Jumping on what is becoming a regional and national trend, the school board Monday night unanimously approved a one-year test program for students in kindergarten and first grade.
The Spanish-English effort will be available as an option for as many as 96 students, regardless of their native language.
“We’re very excited about it, and we hope it will be received well by the community,” said Maria Gaos, one of a handful of Hawthorn teachers who researched the issue for a year before proposing the plan to the board last month.
Gaos has taught bilingual and English-as-a-Second-Language classes for 10 years at Hawthorn Elementary District 73 schools.
But unlike those programs, the new Spanish-English plan is designed to make all participating students fluent in English and Spanish languages and cultures.
For the first several years, 80 percent of classes will be conducted in Spanish, an effort to counterbalance the dominance of English in society.
As students progress through sixth grade, the ratio will even out to 50-50.

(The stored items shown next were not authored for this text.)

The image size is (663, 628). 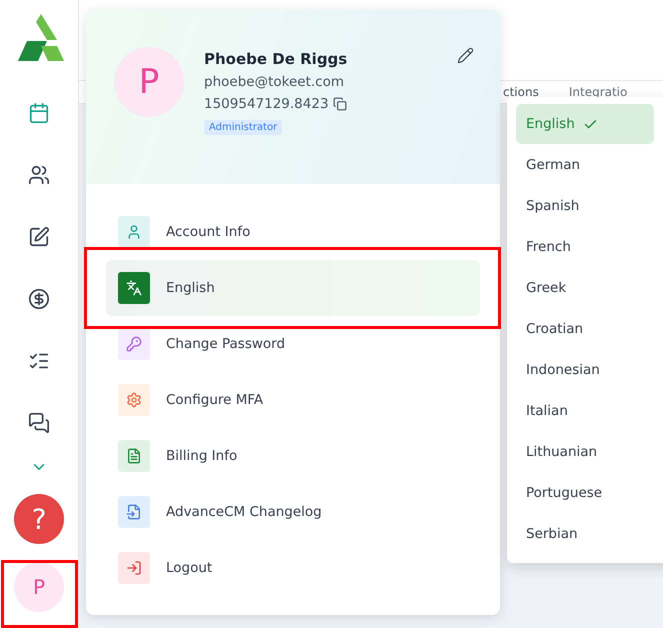 What do you see at coordinates (466, 56) in the screenshot?
I see `edit-button` at bounding box center [466, 56].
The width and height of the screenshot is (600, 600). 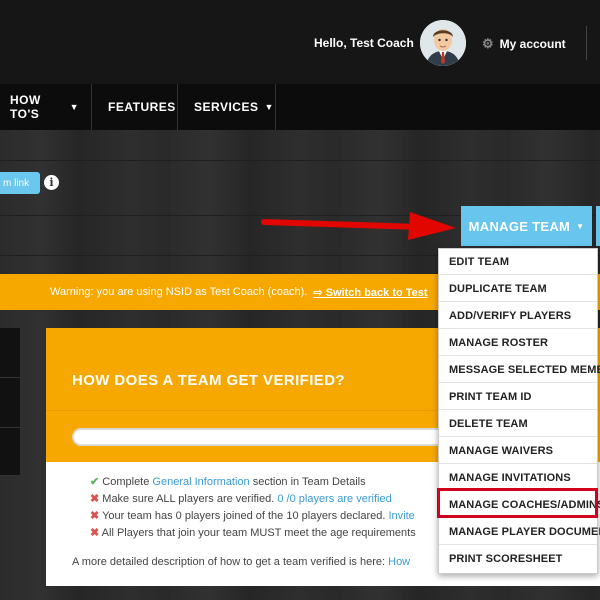 What do you see at coordinates (95, 482) in the screenshot?
I see `check-icon: ✔` at bounding box center [95, 482].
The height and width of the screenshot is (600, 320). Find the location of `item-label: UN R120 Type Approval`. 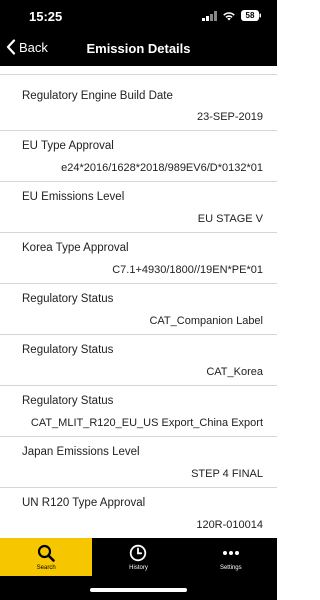

item-label: UN R120 Type Approval is located at coordinates (84, 503).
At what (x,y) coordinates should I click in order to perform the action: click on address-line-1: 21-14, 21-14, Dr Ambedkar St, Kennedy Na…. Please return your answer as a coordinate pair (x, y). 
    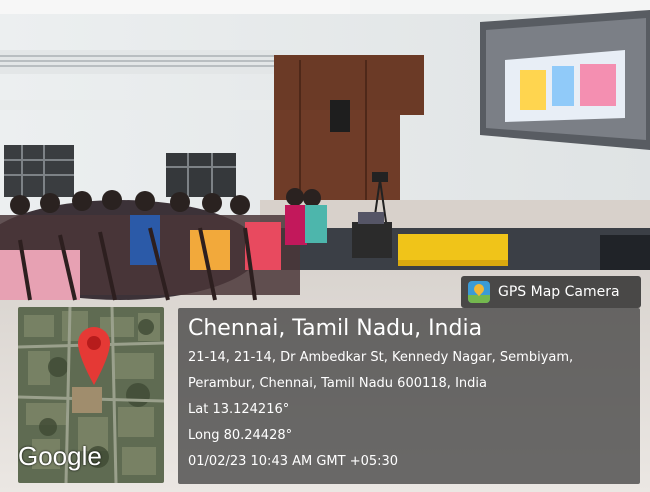
    Looking at the image, I should click on (381, 358).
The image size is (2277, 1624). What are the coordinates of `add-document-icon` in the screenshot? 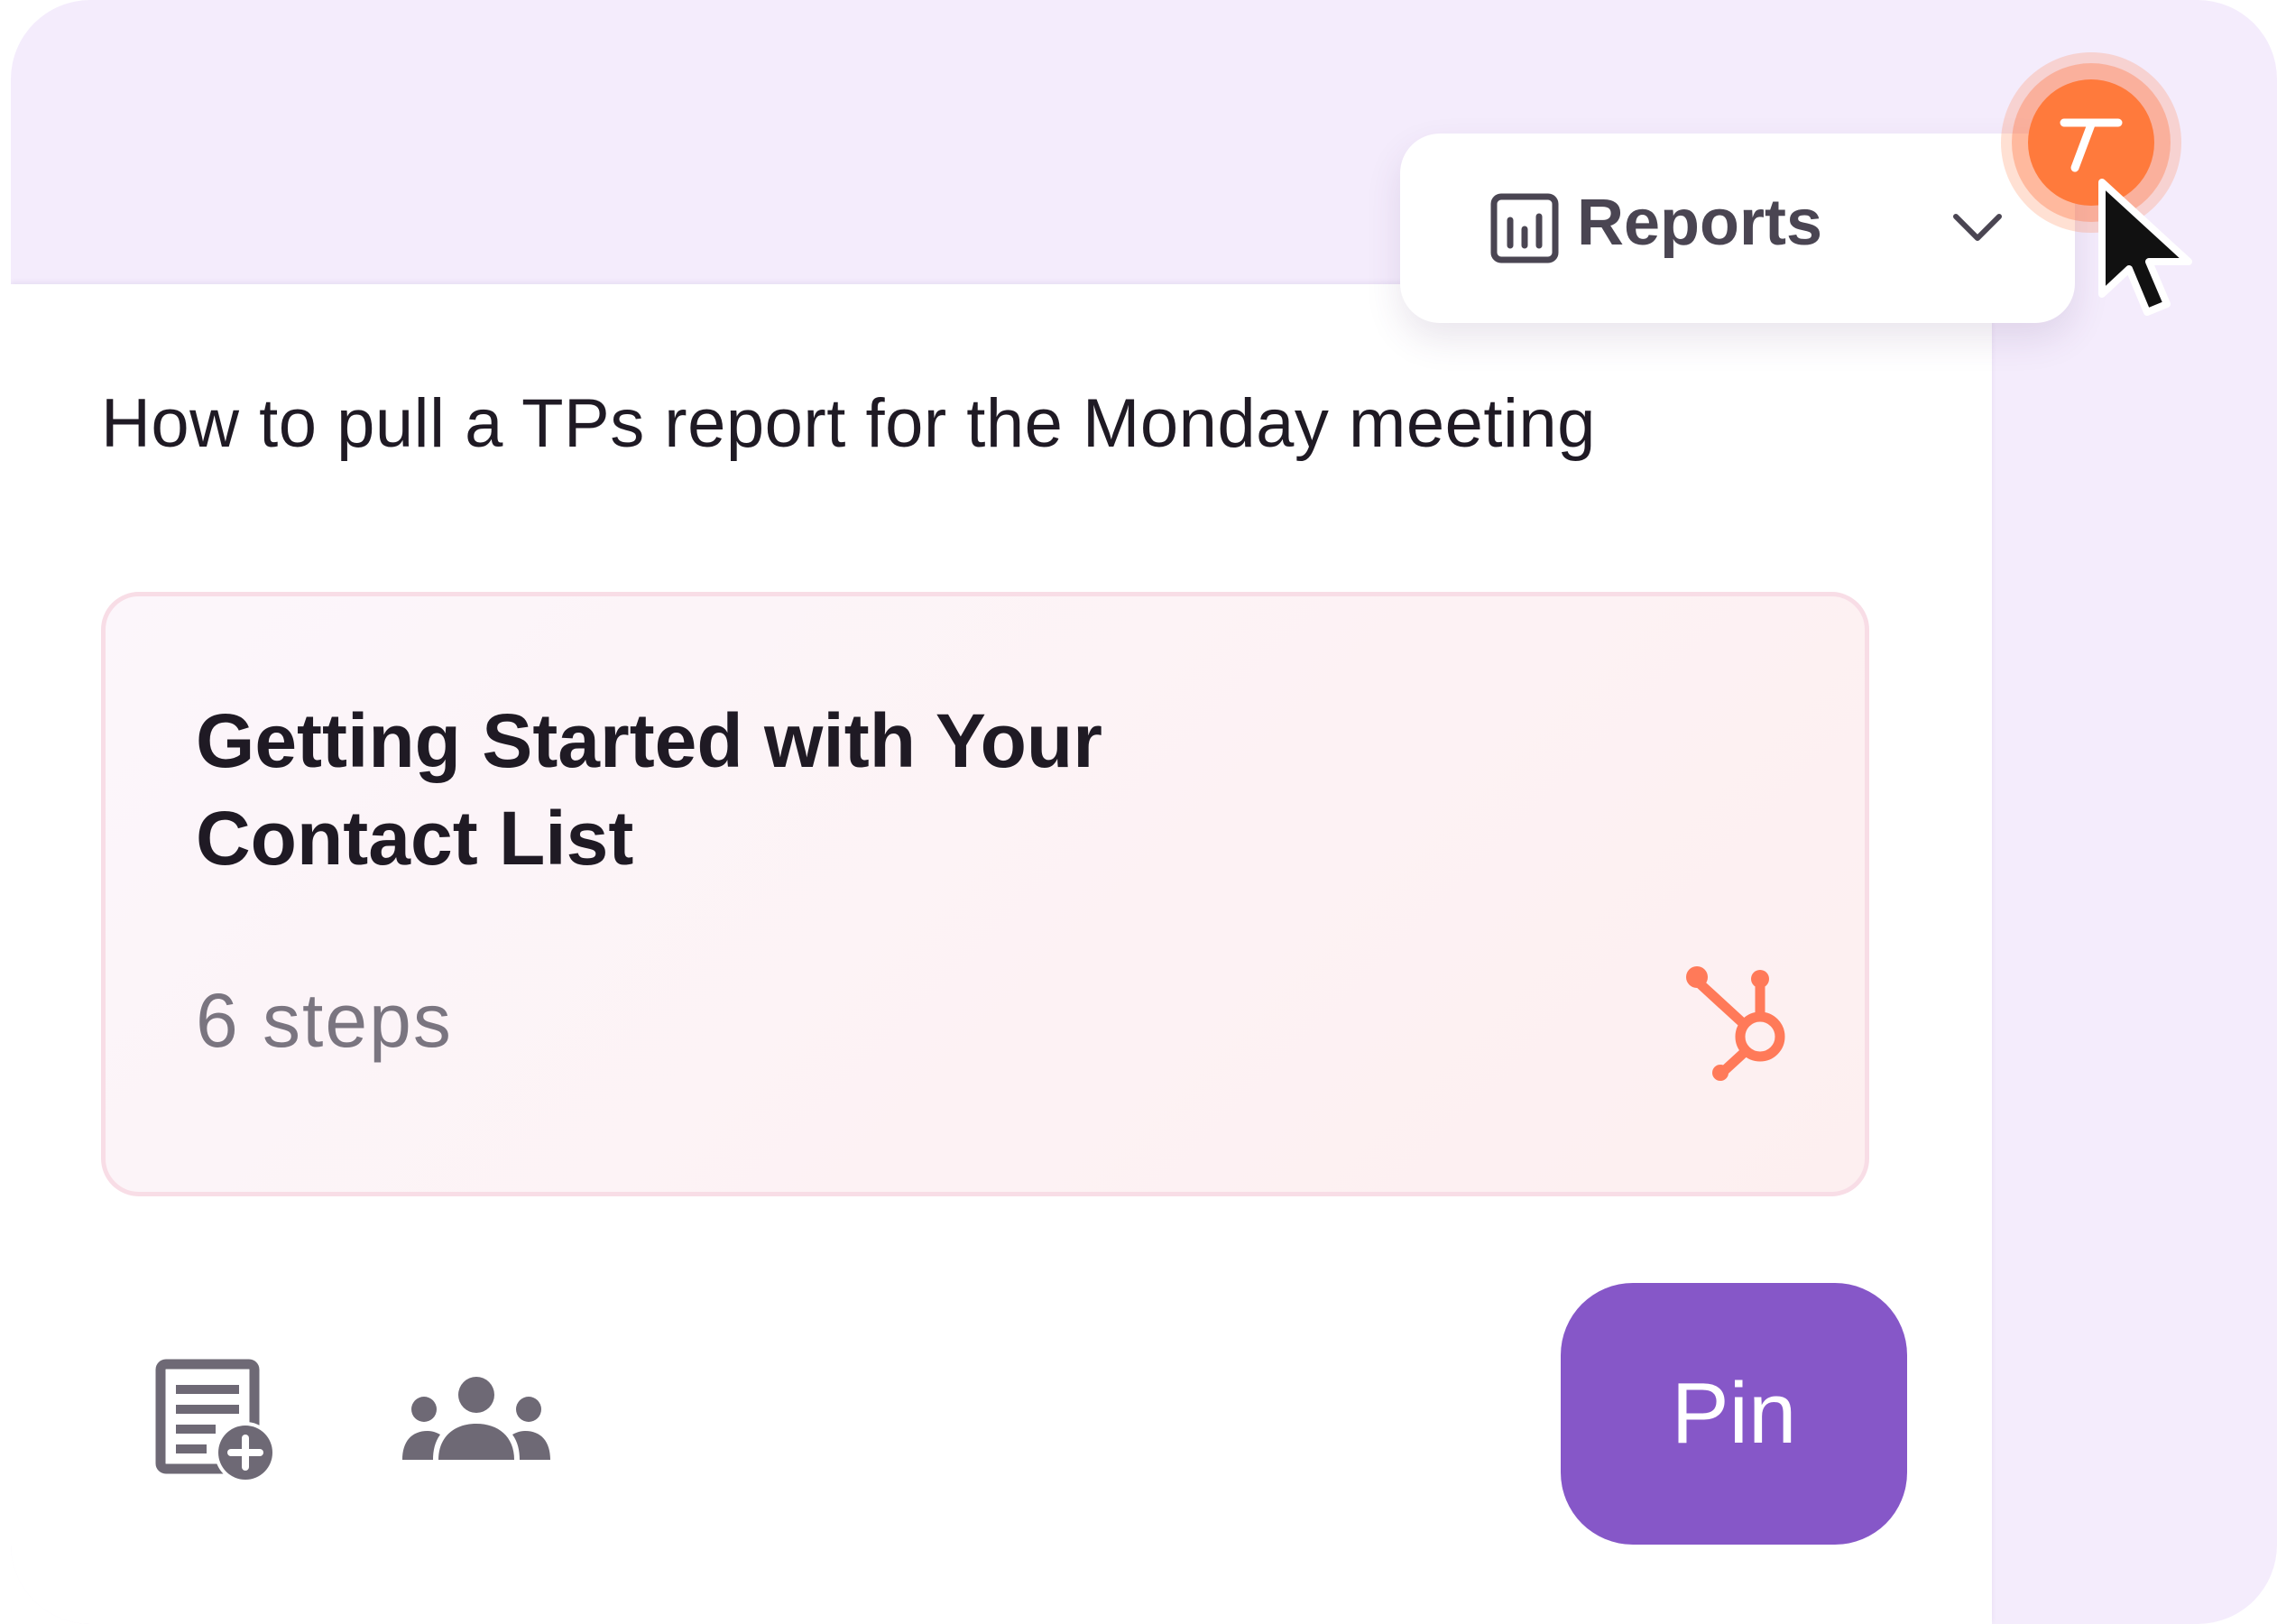 It's located at (218, 1422).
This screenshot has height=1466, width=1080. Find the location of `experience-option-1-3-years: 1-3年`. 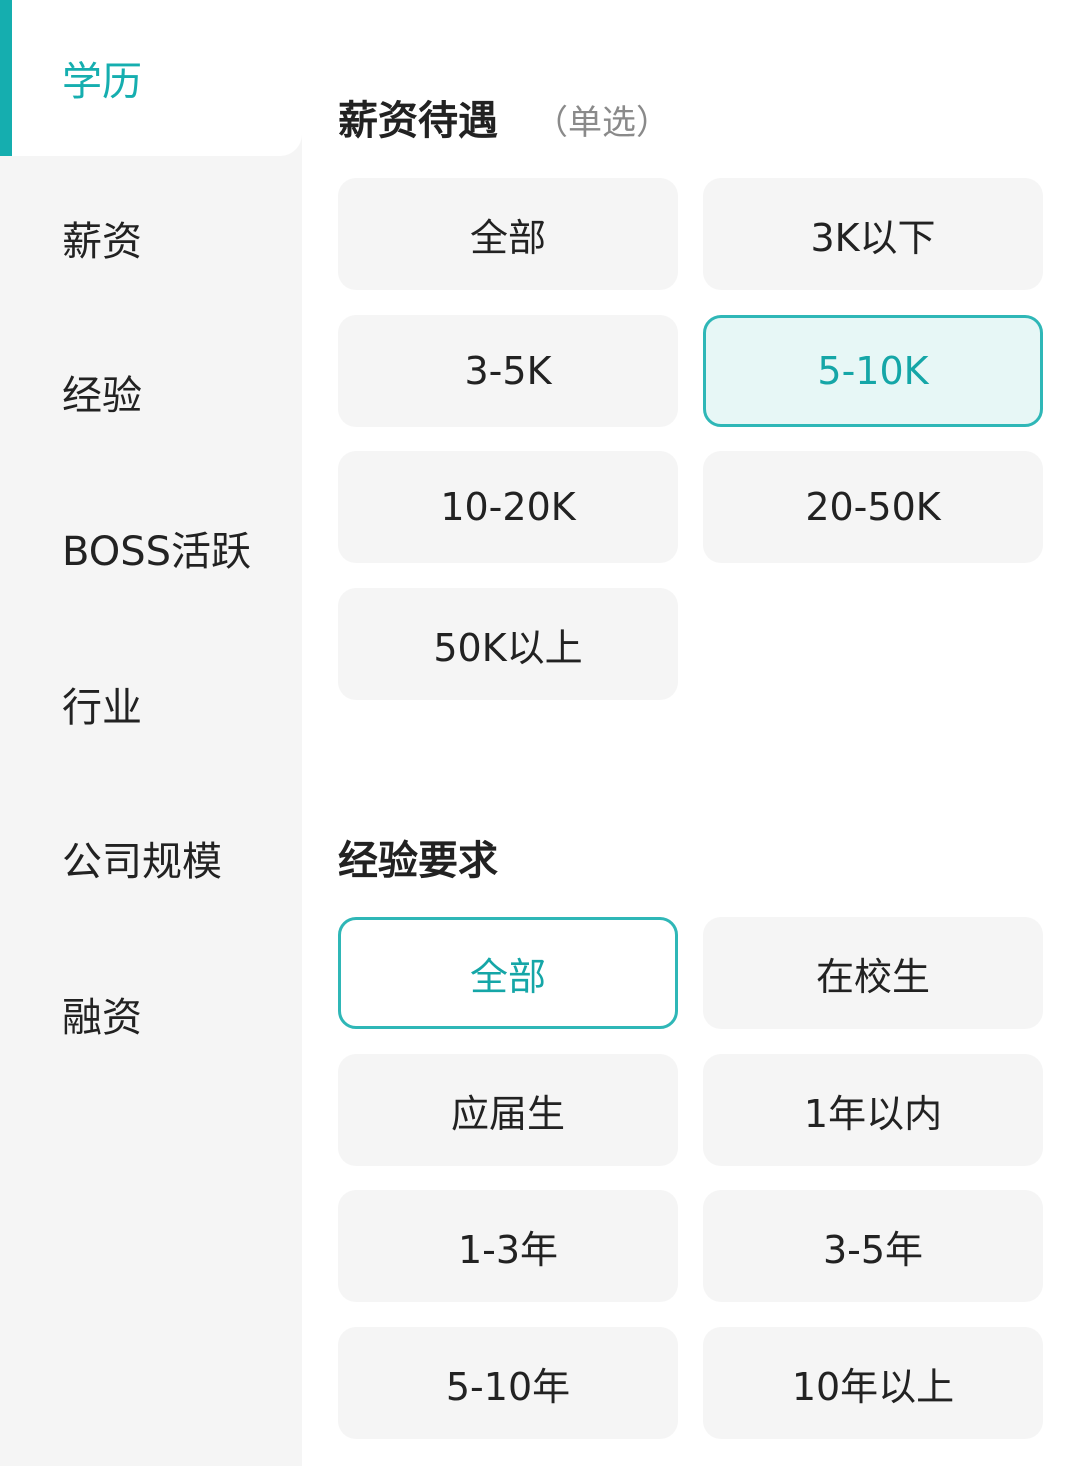

experience-option-1-3-years: 1-3年 is located at coordinates (508, 1246).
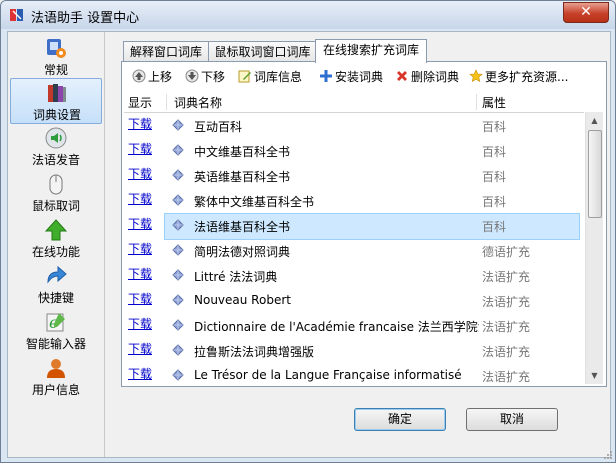  I want to click on sidebar-item-online: 在线功能, so click(56, 238).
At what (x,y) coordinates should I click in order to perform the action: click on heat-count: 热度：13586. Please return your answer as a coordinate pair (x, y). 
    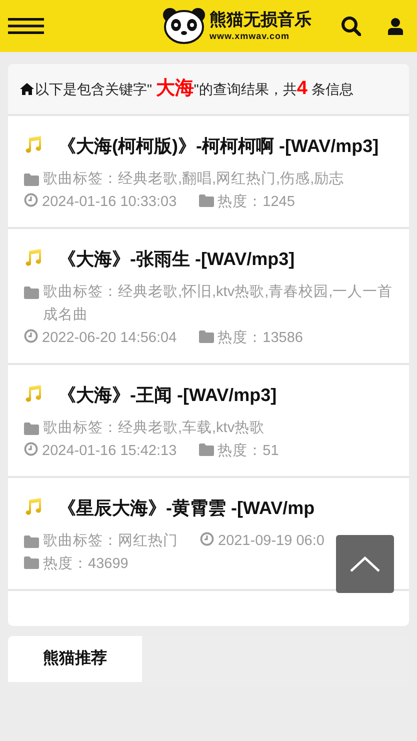
    Looking at the image, I should click on (260, 338).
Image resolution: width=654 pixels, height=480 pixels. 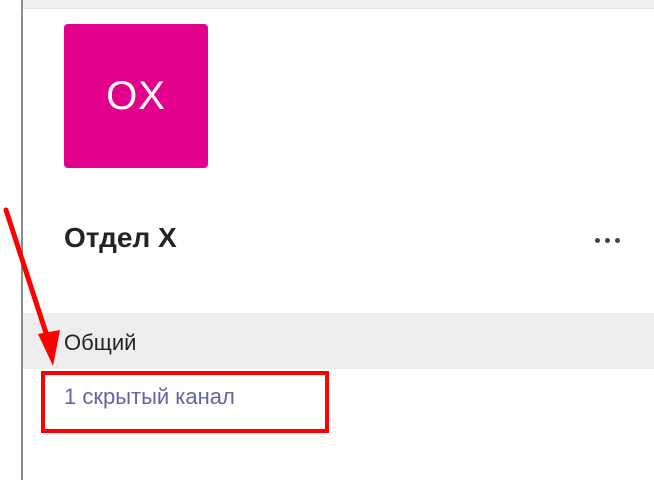 I want to click on annotation-highlight-box, so click(x=185, y=402).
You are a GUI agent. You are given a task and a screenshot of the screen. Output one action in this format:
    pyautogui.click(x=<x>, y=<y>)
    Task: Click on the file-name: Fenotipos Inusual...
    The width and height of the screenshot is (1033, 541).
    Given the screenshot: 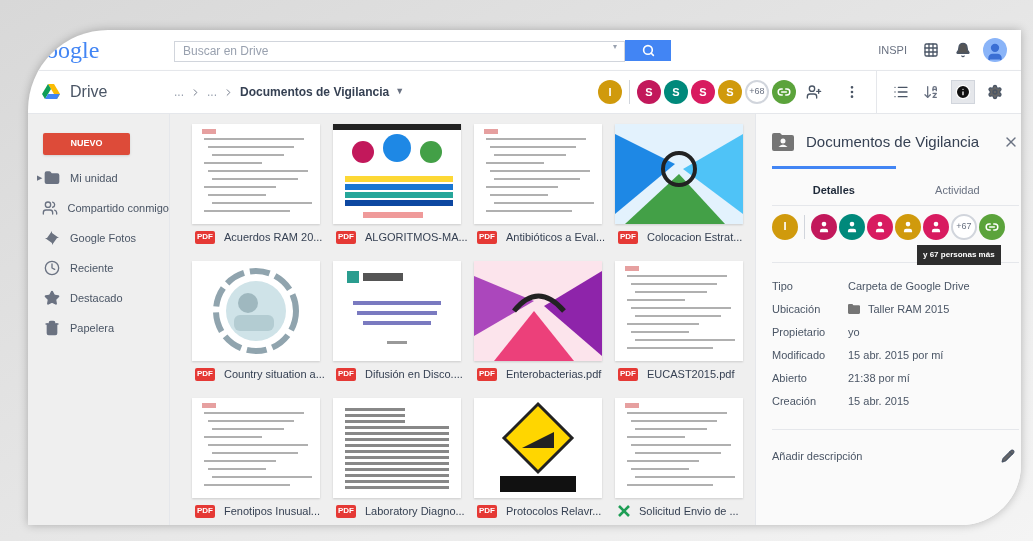 What is the action you would take?
    pyautogui.click(x=272, y=511)
    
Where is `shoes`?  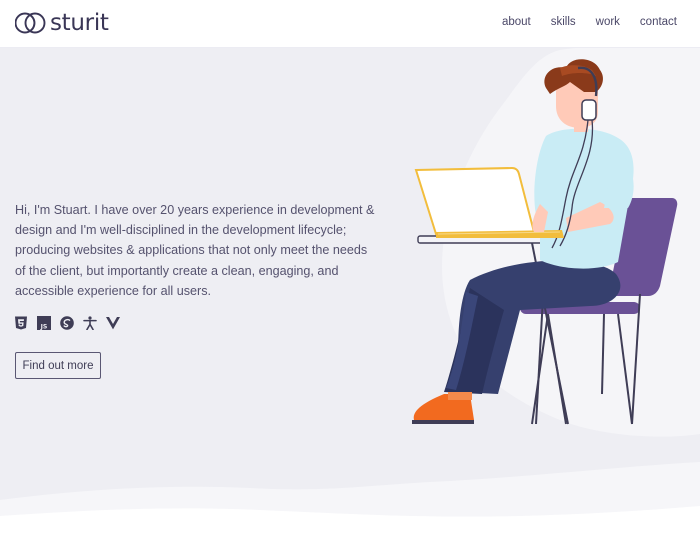
shoes is located at coordinates (443, 408).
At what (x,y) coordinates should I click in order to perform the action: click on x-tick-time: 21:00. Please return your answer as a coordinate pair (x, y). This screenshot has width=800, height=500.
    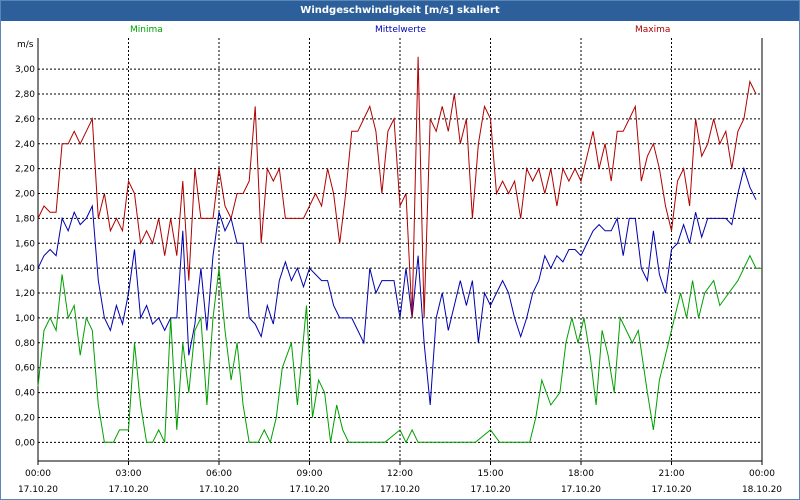
    Looking at the image, I should click on (672, 474).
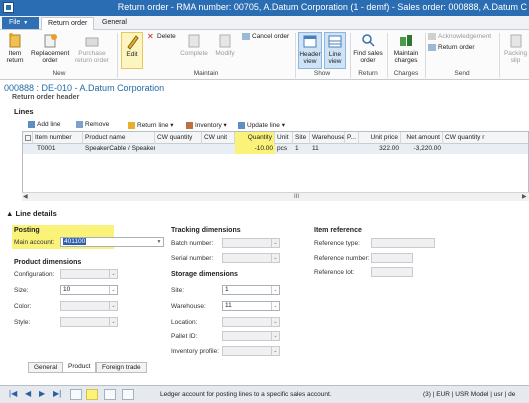  What do you see at coordinates (80, 368) in the screenshot?
I see `tab-product: Product` at bounding box center [80, 368].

The philosophy is fueled by a range of studies showing professional benefits of being bi-cultural, as well as benefits to the brains of those who learn two languages at a young age.
Similar programs from Highland Park to Diamond Lake are regarded as successes.
Gaos said families should consider two criteria when deciding whether to enroll their children.
“We’re hoping for a commitment of three to four years,” she said. “And we need the families to be very involved with each other. That will help develop what we call ‘biculturalcy': Hispanic families being exposed to genuine experiences in an English- speaking setting and vice versa.”
No deadline has been set for students to apply.
Hawthorn Superintendent Youssef Yomtoob said the program is a “re-allocation of resources,” meaning it would not involve any additional cost to parents or the district.